PROBLEM REQUIREMENTS: Return only what runs from the line containing "Given: Click the sort arrows beside 기간 column" through the last line of the entries below, exactly, omitting pictures.

--- RECORDED DATA ---

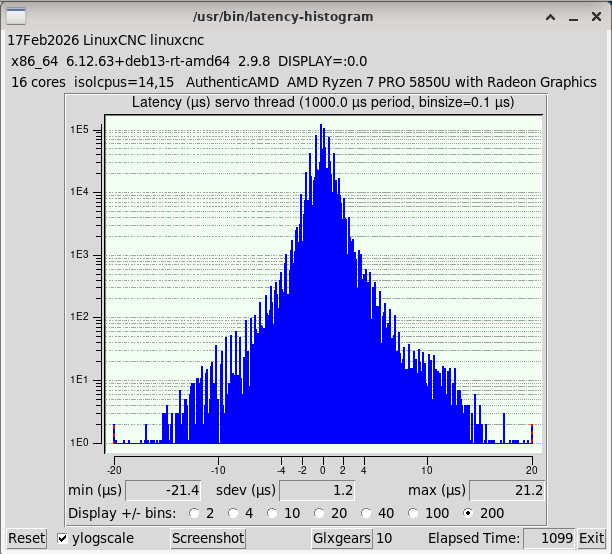Set display range to 20 bins
612x554 pixels.
[x=322, y=514]
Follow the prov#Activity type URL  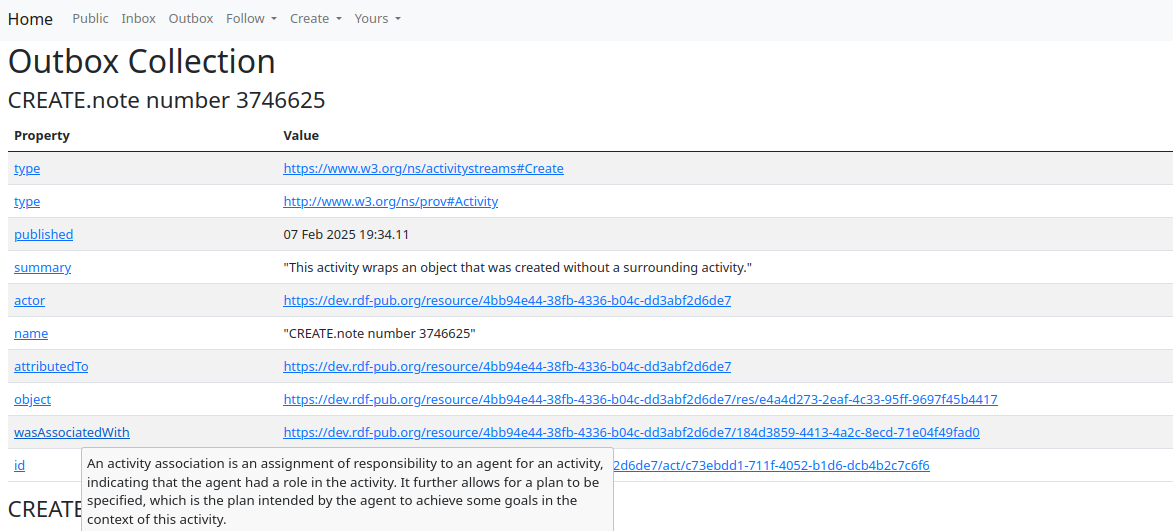(390, 202)
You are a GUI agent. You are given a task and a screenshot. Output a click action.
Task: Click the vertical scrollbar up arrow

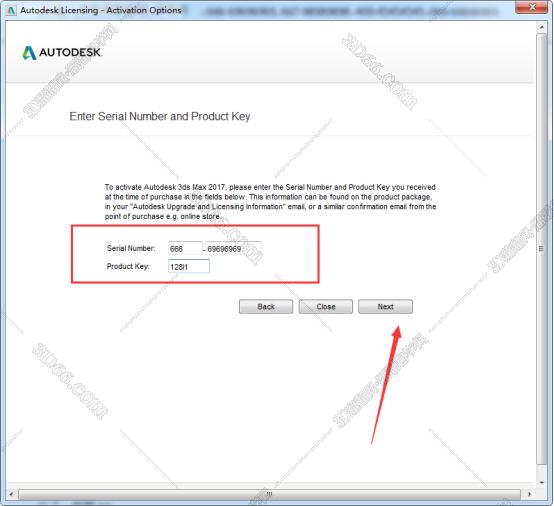coord(541,27)
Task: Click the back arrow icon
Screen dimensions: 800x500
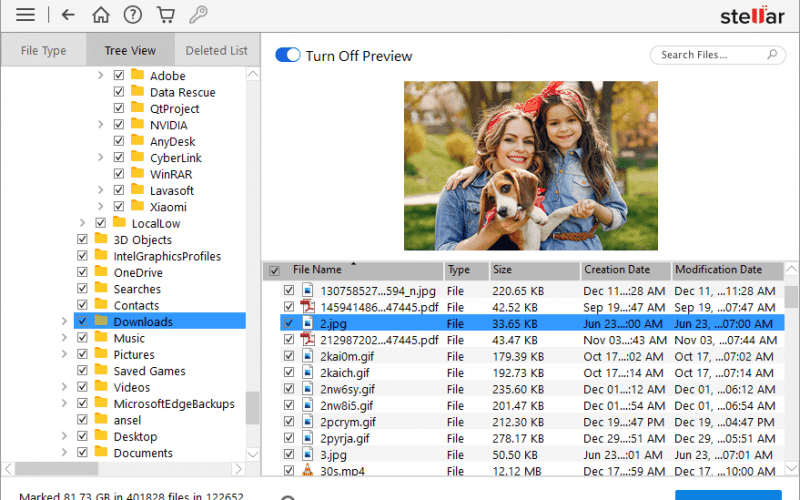Action: (68, 15)
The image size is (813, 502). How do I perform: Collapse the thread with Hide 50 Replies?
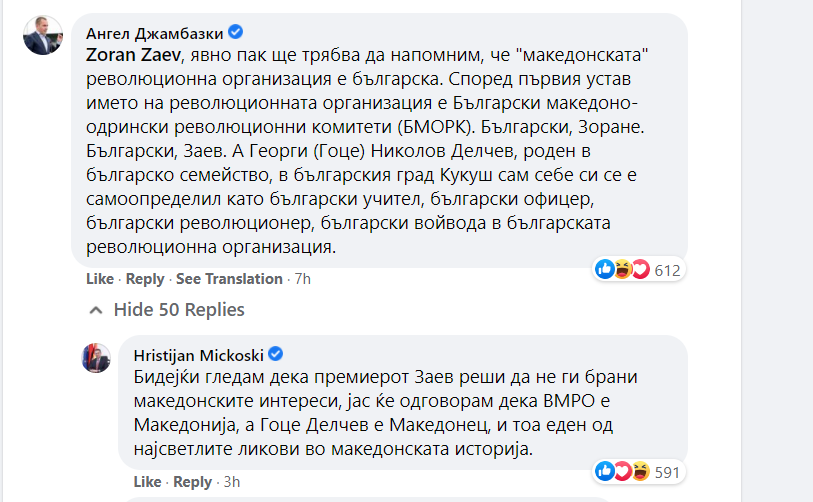click(x=179, y=309)
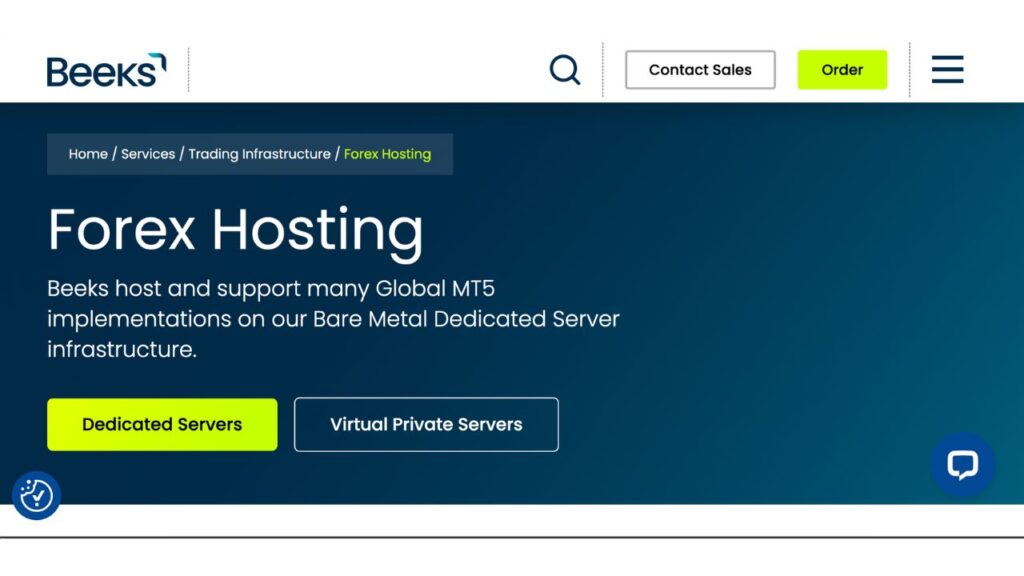
Task: Click the green Order button
Action: [842, 70]
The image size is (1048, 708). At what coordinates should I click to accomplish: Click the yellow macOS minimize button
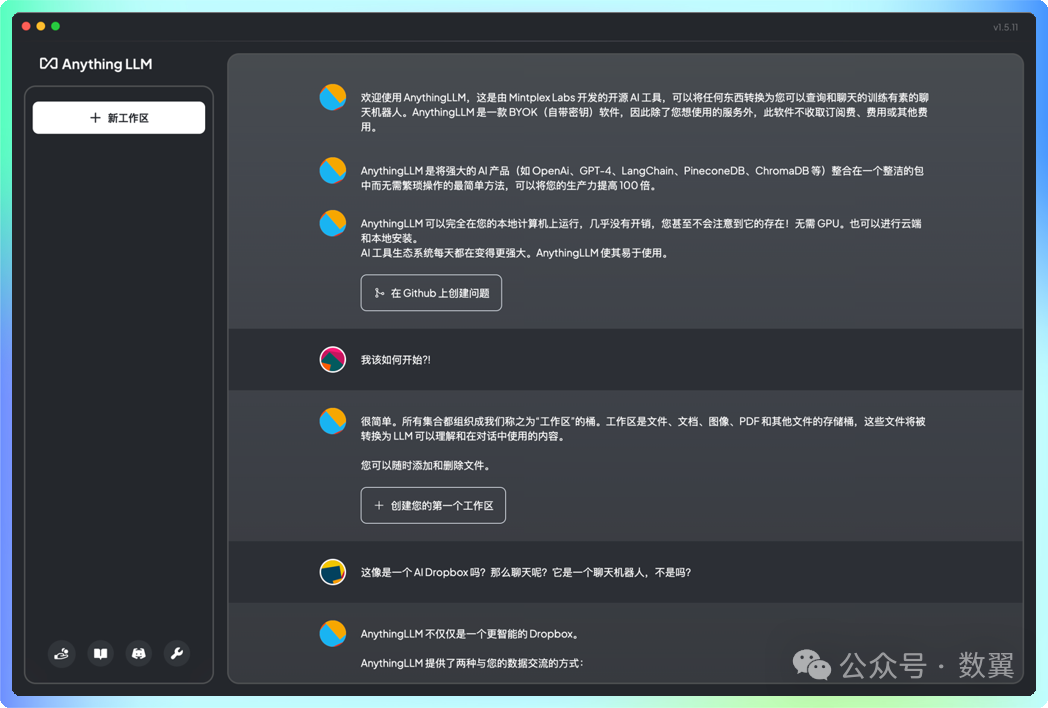click(39, 26)
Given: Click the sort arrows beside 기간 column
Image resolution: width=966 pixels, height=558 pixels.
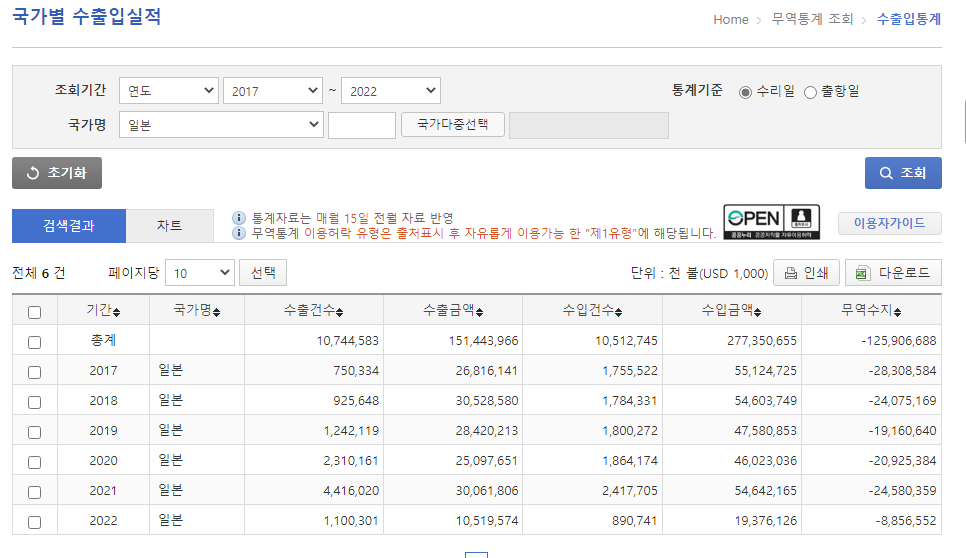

---

RESULT FOR THIS EXERCISE:
Given: Click the sort arrows beside 기간 column
Image resolution: width=966 pixels, height=558 pixels.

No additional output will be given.